_Aim of the task_
Below are the entries; give again exactly the lines from the one mentioning "The height and width of the screenshot is (523, 1568)." through the one mentioning "Click the chart title text", inclusive.

_Dataset_
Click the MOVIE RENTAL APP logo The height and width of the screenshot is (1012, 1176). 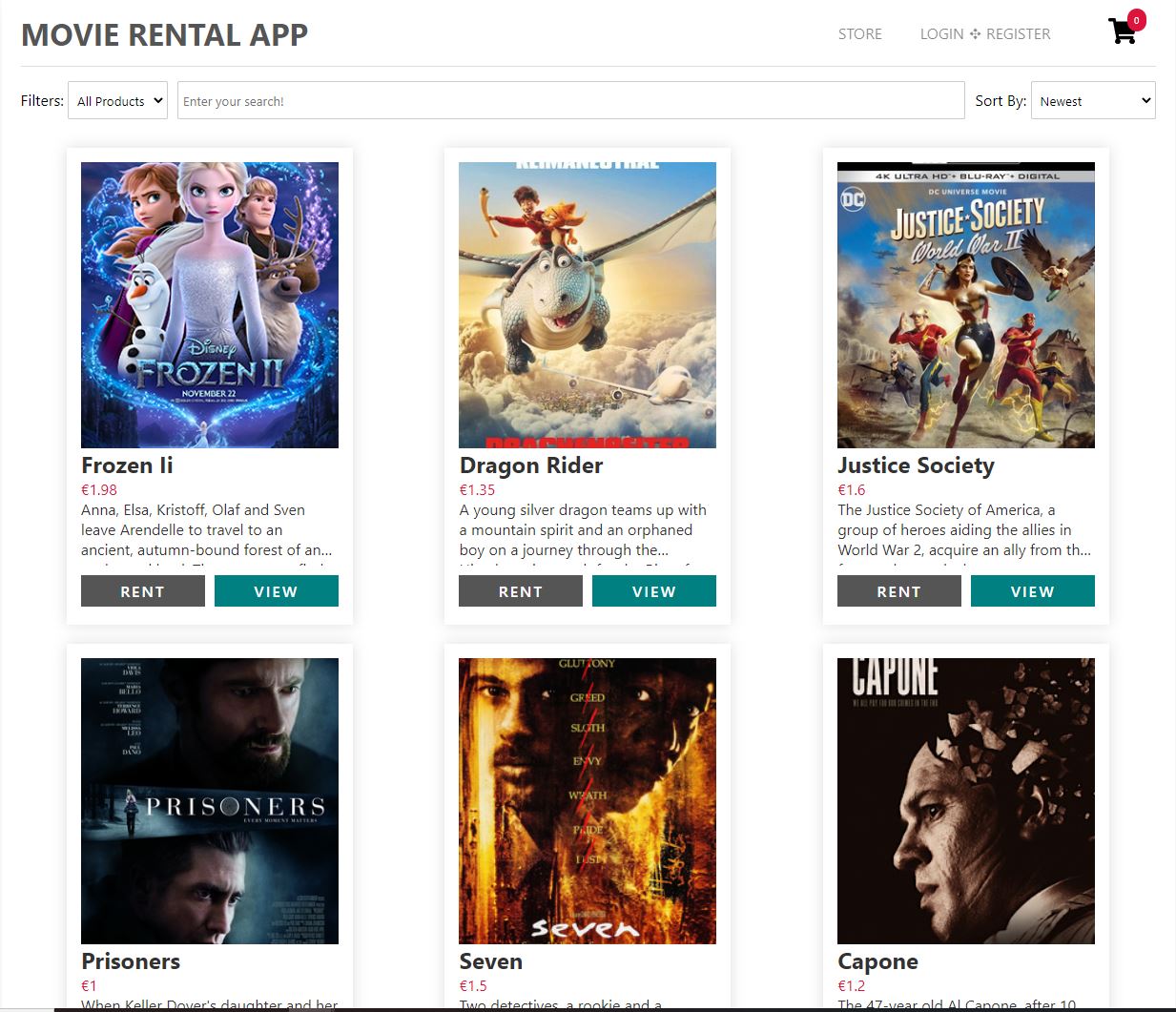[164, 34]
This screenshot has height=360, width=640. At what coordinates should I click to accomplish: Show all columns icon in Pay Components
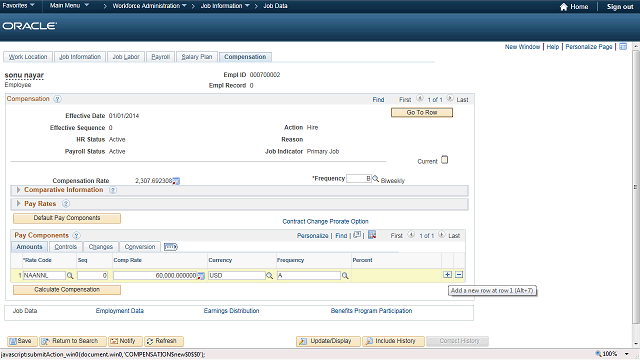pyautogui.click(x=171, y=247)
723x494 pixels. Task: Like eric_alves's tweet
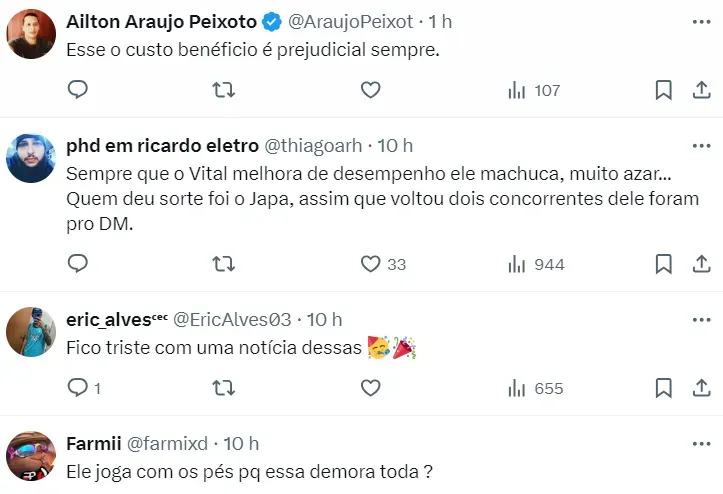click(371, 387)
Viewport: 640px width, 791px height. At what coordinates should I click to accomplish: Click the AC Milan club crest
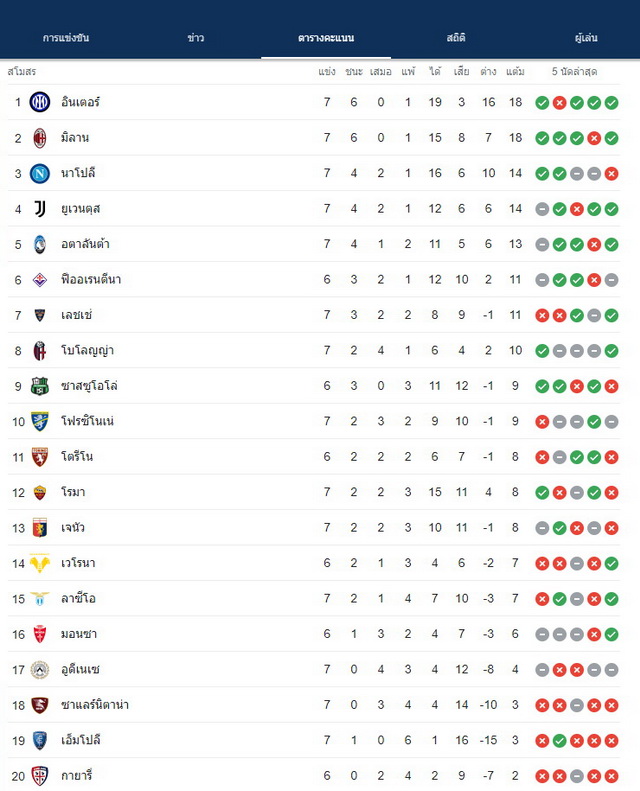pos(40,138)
--
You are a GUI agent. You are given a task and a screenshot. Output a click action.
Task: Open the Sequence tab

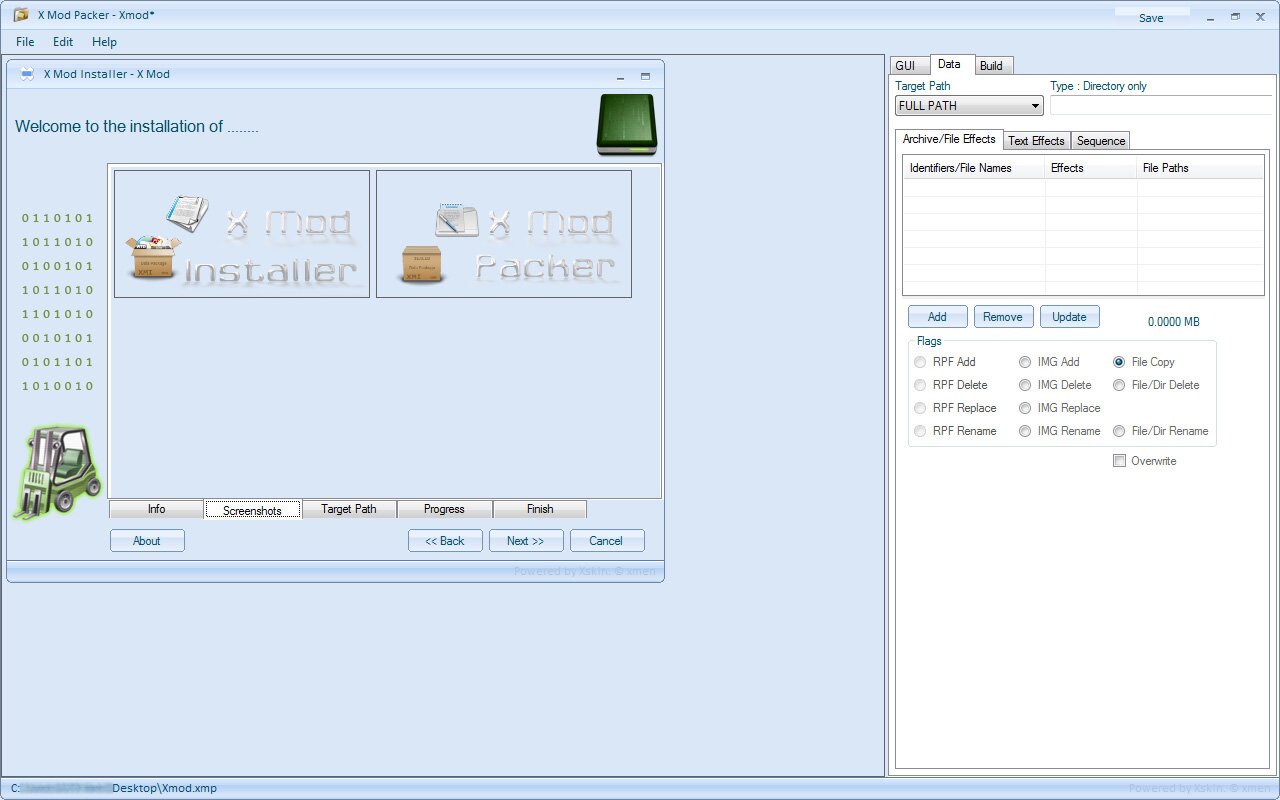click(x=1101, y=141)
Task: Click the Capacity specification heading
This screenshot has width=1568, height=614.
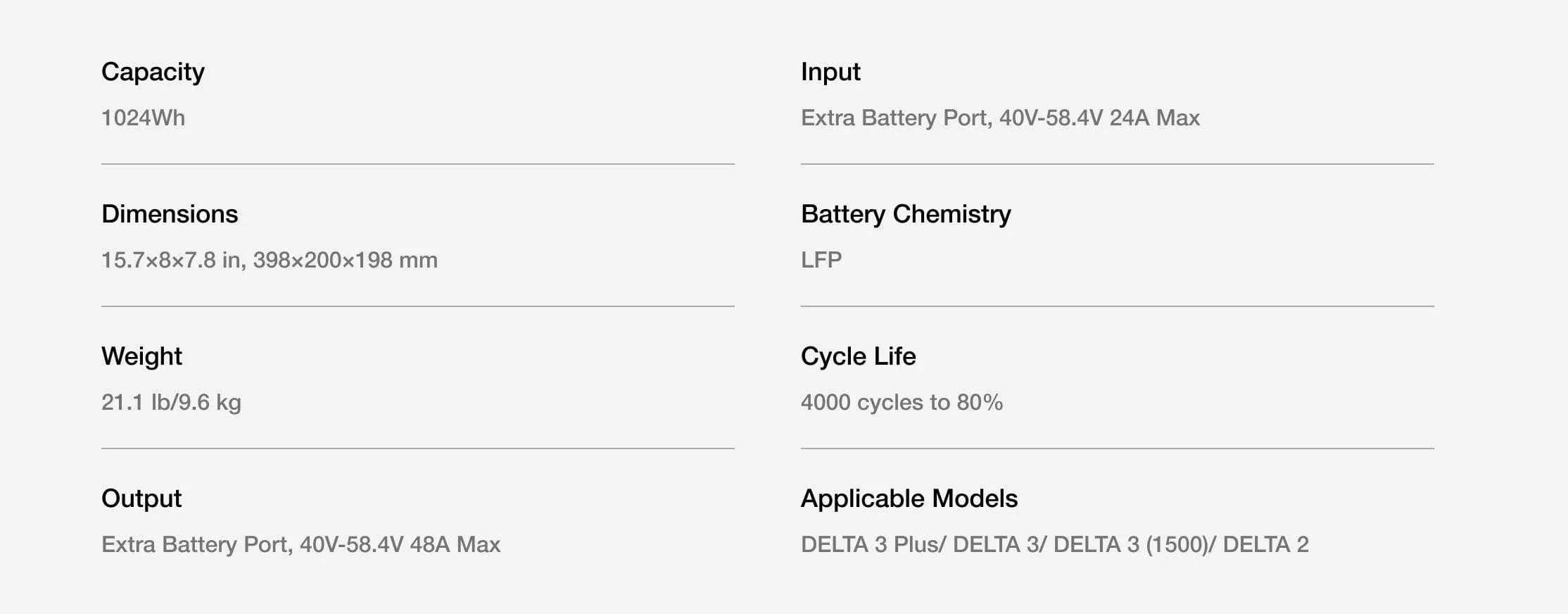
==
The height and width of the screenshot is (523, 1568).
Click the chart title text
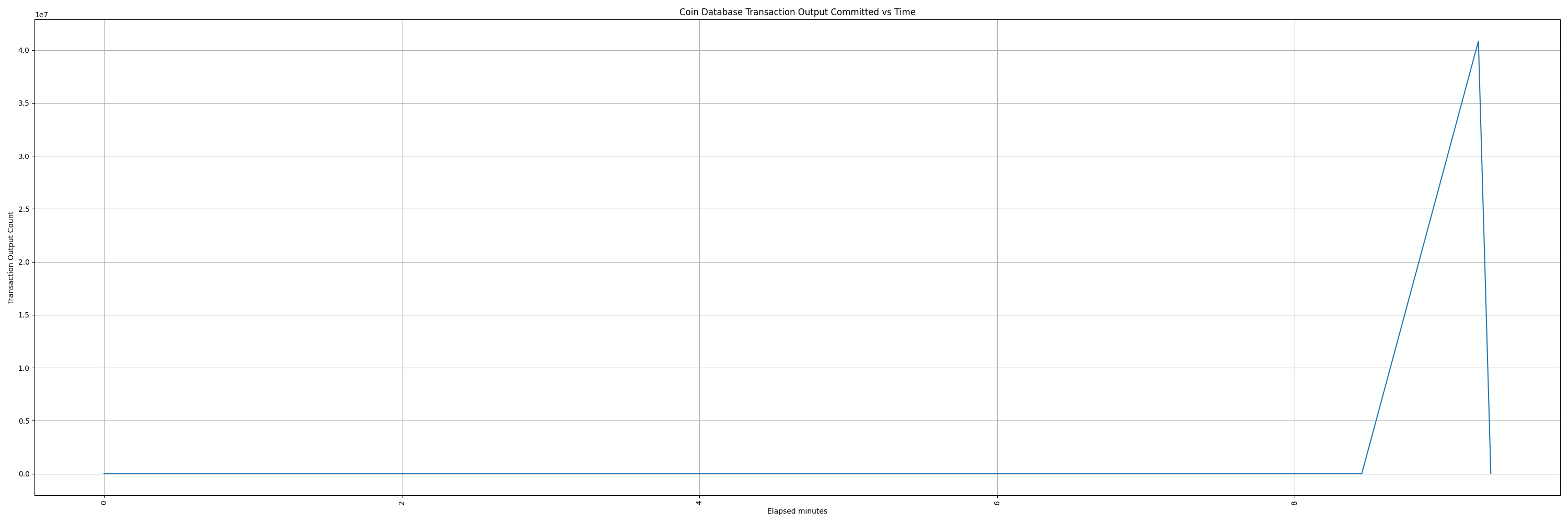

_Written response_
The height and width of the screenshot is (523, 1568).
Click the chart title text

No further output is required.